*Tarea planteada 1*
Di si cada afirmación concuerda con el texto sobre los viajes mostrados en Facebook; responde sí o no y cita literalmente las palabras del texto que lo deciden. (a) Las cartas enviadas antes durante un viaje tardaban semanas en llegar. (b) El turismo ha favorecido a ciudades como Venecia o Barcelona. (c) En la ceremonia nocturna del templo de Bali bailan legong muchachas núbiles.
*Tarea planteada 2*
Prosigue el texto sobre los viajes mostrados en Facebook a partir de su última frase.

*Texto*
╭──

Hay un fenómeno emergente que es el de mostrar los viajes que
se hacen mediante fotos en Facebook.
Así vemos en tiempo real la estancia de A y B en las playas de Brasil, la visita de C a las ciudades
de Malaysia, los paseos por Berlín de D, el recorrido de E por Alaska, la estancia de F en Benidorm... Es un modo de relatar los
viajes que les restan cualquier magia y muestran demoledoramente lo minúsculo
que es el mundo en que vivimos. Da igual adónde se viaje. Las fotos, tal vez
los selfies, muestran, sin pretenderlo,
la banalidad de viajar a lugares supuestamente remotos en que todo es mostrado
y exhibido. El turismo es un desastre que aplasta a ciudades originalmente
hermosas como Venecia o Barcelona. Los turistas somos
corruptores de culturas con nuestra mirada adocenada, ansiosa de emociones
fuertes y paisajes novedosos que han sido ya mostrados en internet mil y una
vez. A esto se le ha llamado “la aldea
global”, un recinto pequeño en que de modo espasmódico nos movemos, hacemos
fotos y las mostramos para recibir comentarios apasionados del tipo: ¡Qué chulo!
Hubo un tiempo en que se viajaba y se enviaban cartas o
aerogramas para comunicarse con nuestros amigos y personas queridas. Tardaban
semanas en llegar y uno tenía la impresión de que si estaba en Bali, por ejemplo, estaba muy lejos,
inmerso en una situación lejana en el tiempo y el espacio. Uno podía respirar y
creer que estaba en un lugar que nos permitía una distancia con lo vivido
habitualmente. Recuerdo estas situaciones como altamente interesantes que lo
sumergían a uno en una vivencia del tipo de una burbuja temporal. Hoy uno pasea
por una playa del norte de Bali y
asiste a una ceremonia nocturna en un templo cercano en que bailan legong muchachas núbiles a la luz de la
luna, hace fotos con toda la intención, las cuelga con su móvil en Facebook y da cuenta de esa experiencia
maravillosa, rebajándola a la
categoría de anécdota, para recibir
unas docenas de likes y comentarios
intrascendentes ante las fotos nocturnas que ha hecho. Esta es la nueva antropología del turista que comunica
ansiosamente todo, incluidas las comidas de las que hace fotos, para dar a
conocer lo bien que se lo está pasando. Sus contactos se hacen eco y desde esa
cercanía que no permite ningún distanciamiento, le dicen lo genial que es todo. Hay todo un arte de
decir algo sin decir nada, que las redes sociales estimulan y espolean. Es el
reino de los lugares comunes, el reino de la banalidad, no por la identidad de
los que paseamos por allí, sino por la proyección que hacemos de nuestra vida,
de nuestras andanzas, de nuestras experiencias reducidas a mínimos
acontecimientos que se van sucediendo con estímulos renovados e igualmente
gaseosos.

╰──

*Material proporcionado*
╭──

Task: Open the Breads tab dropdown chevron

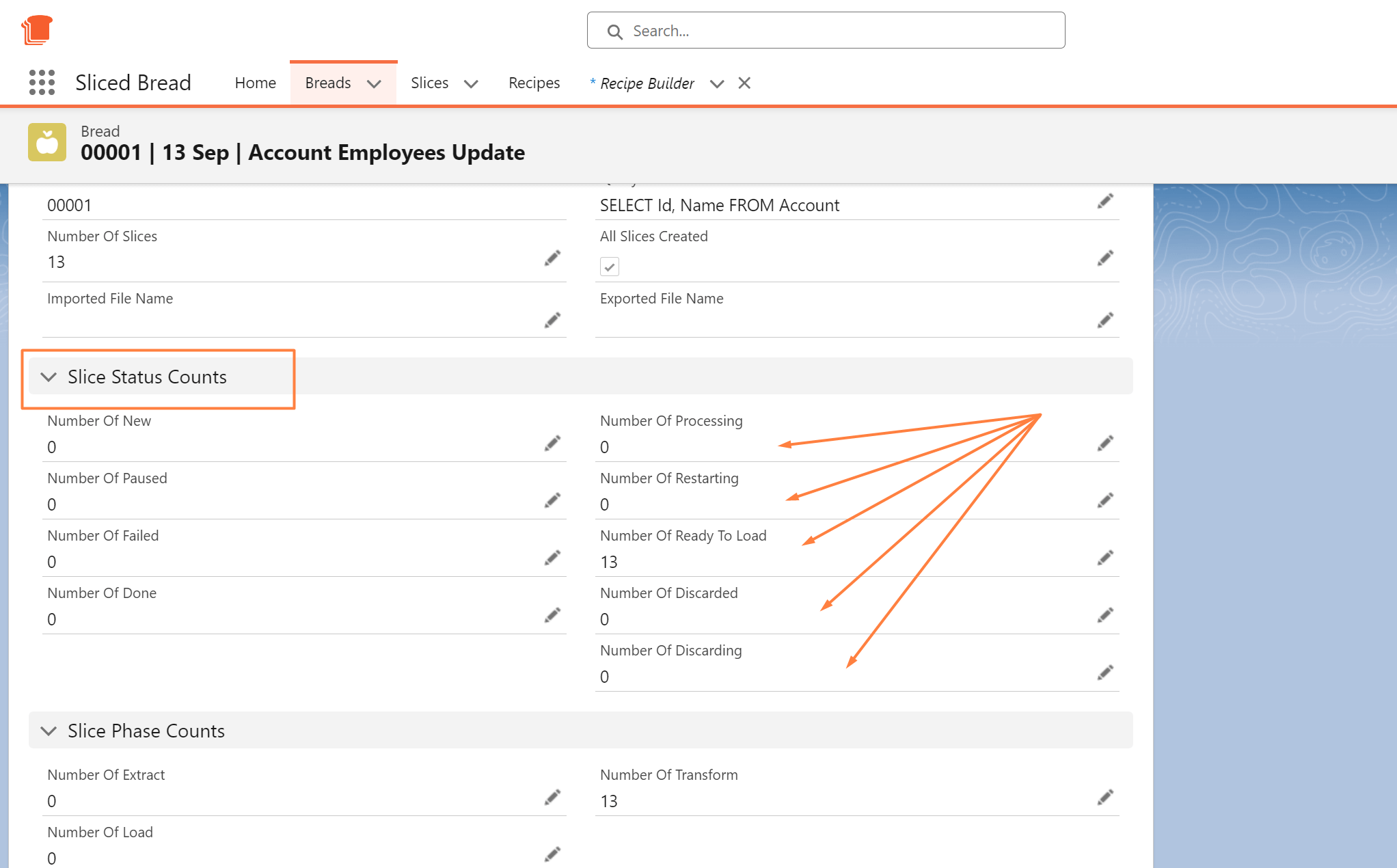Action: 374,83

╰──

*Respuesta 1*
(a) Sí: «Tardaban semanas en llegar».
(b) No: «El turismo es un desastre que aplasta a ciudades originalmente hermosas como Venecia o Barcelona».
(c) Sí: «bailan legong muchachas núbiles a la luz de la luna».

*Respuesta 2*
Una vez paseaba por las calles de un pueblecito aragonés,
hacía fotos, y escuchaba los sonidos del pueblo que se mecía en el silencio de
la mañana luminosa. Yo me situaba en las sombras. De una ventana, velada por
una persiana de las de antes, salía una voz de una anciana que jugaba con su
nieta. Le cantaba una canción con voz quebrada pero musical. Le venía a decir a
su nietecita que había vivido toda su vida allí, en aquel pueblecito, que no
había salido de él, y que quería igualmente morir allí. Aquello me conmovió, a
mí, personaje que se las da de viajero y que ansía recorrer paisajes nuevos
siempre que puede. La canción alegre de la anciana me llevó también a algún
pensamiento de un filósofo que no logro recordar pero que expresaba una idea
semejante. Que no es necesario salir de la calle donde vive uno para sentir
todo el peso del universo, experimentar la totalidad. Al final de la vida,
puede ser tan densa la experiencia de la misma de un gran viajero que la de una
mujer que no ha salido de su aldea y siempre ha contemplado el mismo cielo, las
montañas, el valle, el río, de su pueblo.
Ha habido escritores viajados muy importantes, pero también
los ha habido que han vivido recluidos en la habitación de su casa observando
su mundo interior con delicadeza, con agudeza, con penetración. Y uno llega tal
vez a la idea de que todo está dentro de nosotros. Si uno no tiene demasiado o
es pobre interiormente, da igual lo que contemple fuera por exuberante, por
fascinante que pueda ser, por las docenas de fotos que pueda colgar de paisajes
y comidas. Lo que comunica uno siempre es su paisaje interior. El exterior solo
es el reflejo del mundo que se lleva dentro. A veces es preferible el silencio
como una forma mucho más elocuente de mensaje frente a miríadas de instantáneas
que reflejan mucho más de lo que se cree la propia mirada más que el objeto fotografiado.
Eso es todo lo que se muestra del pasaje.